*** Block opens ***

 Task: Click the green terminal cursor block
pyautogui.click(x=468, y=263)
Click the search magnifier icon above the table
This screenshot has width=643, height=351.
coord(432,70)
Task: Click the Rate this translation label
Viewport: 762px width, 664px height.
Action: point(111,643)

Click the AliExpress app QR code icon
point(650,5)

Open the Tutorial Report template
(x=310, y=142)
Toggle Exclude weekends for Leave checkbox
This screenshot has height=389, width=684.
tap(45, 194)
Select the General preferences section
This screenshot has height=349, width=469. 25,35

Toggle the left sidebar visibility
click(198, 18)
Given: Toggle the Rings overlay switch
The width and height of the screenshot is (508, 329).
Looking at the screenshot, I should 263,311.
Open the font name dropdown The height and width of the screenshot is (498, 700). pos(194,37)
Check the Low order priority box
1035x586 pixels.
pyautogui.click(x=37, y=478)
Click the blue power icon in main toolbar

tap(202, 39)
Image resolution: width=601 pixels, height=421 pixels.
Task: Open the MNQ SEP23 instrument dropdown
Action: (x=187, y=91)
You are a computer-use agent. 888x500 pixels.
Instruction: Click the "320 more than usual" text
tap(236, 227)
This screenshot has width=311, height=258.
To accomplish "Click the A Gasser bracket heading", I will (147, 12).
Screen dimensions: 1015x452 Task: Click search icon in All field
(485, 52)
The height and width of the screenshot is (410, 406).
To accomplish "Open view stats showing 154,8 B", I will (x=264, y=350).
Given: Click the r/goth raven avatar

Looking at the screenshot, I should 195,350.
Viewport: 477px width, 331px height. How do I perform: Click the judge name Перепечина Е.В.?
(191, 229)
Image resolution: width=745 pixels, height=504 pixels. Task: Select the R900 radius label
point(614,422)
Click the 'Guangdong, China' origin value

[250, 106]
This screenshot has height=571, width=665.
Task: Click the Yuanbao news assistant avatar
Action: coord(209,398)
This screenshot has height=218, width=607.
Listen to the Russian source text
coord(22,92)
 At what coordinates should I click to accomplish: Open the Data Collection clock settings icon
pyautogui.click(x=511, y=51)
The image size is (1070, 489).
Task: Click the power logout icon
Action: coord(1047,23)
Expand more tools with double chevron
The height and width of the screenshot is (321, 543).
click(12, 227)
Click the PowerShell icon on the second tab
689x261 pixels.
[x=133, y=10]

*** Block closes ***

What you will do
Retype the entire listing exactly.

Output of the task
 Task: Click the green terminal cursor block
pyautogui.click(x=468, y=263)
Click the search magnifier icon above the table
This screenshot has width=643, height=351.
coord(432,70)
Task: Click the Rate this translation label
Viewport: 762px width, 664px height.
Action: point(111,643)

Click the AliExpress app QR code icon
point(650,5)

Open the Tutorial Report template
(x=310, y=142)
Toggle Exclude weekends for Leave checkbox
This screenshot has height=389, width=684.
tap(45, 194)
Select the General preferences section
This screenshot has height=349, width=469. 25,35

Toggle the left sidebar visibility
click(198, 18)
Given: Toggle the Rings overlay switch
The width and height of the screenshot is (508, 329).
Looking at the screenshot, I should 263,311.
Open the font name dropdown The height and width of the screenshot is (498, 700). pos(194,37)
Check the Low order priority box
1035x586 pixels.
pyautogui.click(x=37, y=478)
Click the blue power icon in main toolbar

tap(202, 39)
Image resolution: width=601 pixels, height=421 pixels.
Task: Open the MNQ SEP23 instrument dropdown
Action: (x=187, y=91)
You are a computer-use agent. 888x500 pixels.
Instruction: Click the "320 more than usual" text
tap(236, 227)
This screenshot has width=311, height=258.
To accomplish "Click the A Gasser bracket heading", I will (147, 12).
Screen dimensions: 1015x452 Task: Click search icon in All field
(485, 52)
The height and width of the screenshot is (410, 406).
To accomplish "Open view stats showing 154,8 B", I will (x=264, y=350).
Given: Click the r/goth raven avatar

Looking at the screenshot, I should 195,350.
Viewport: 477px width, 331px height. How do I perform: Click the judge name Перепечина Е.В.?
(191, 229)
Image resolution: width=745 pixels, height=504 pixels. Task: Select the R900 radius label
point(614,422)
Click the 'Guangdong, China' origin value

[250, 106]
This screenshot has height=571, width=665.
Task: Click the Yuanbao news assistant avatar
Action: coord(209,398)
This screenshot has height=218, width=607.
Listen to the Russian source text
coord(22,92)
 At what coordinates should I click to accomplish: Open the Data Collection clock settings icon
pyautogui.click(x=511, y=51)
The image size is (1070, 489).
Task: Click the power logout icon
Action: coord(1047,23)
Expand more tools with double chevron
The height and width of the screenshot is (321, 543).
click(12, 227)
Click the PowerShell icon on the second tab
689x261 pixels.
[x=133, y=10]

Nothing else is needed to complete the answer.